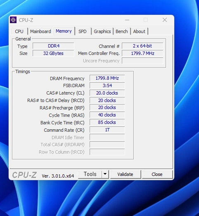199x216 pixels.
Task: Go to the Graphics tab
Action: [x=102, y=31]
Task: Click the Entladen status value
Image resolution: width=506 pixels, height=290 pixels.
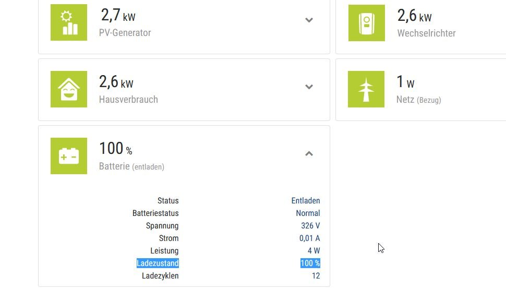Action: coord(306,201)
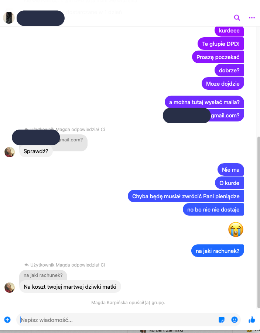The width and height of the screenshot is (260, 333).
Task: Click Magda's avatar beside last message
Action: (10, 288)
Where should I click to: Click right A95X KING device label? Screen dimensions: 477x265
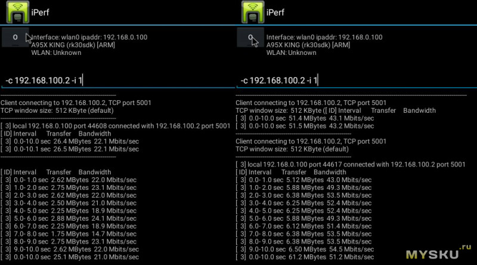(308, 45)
==
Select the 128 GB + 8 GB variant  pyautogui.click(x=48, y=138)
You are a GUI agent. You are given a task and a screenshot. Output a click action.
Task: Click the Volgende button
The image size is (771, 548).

## DIRECTIONS
Repeat word for word the lines above that run from the line containing "You are a GUI" through the line containing "The image size is (771, 548).", both ends included, and nothing else.

## SOLUTION TO THIS EXERCISE
You are a GUI agent. You are given a task and a screenshot. Output a click action.
Task: Click the Volgende button
The image size is (771, 548).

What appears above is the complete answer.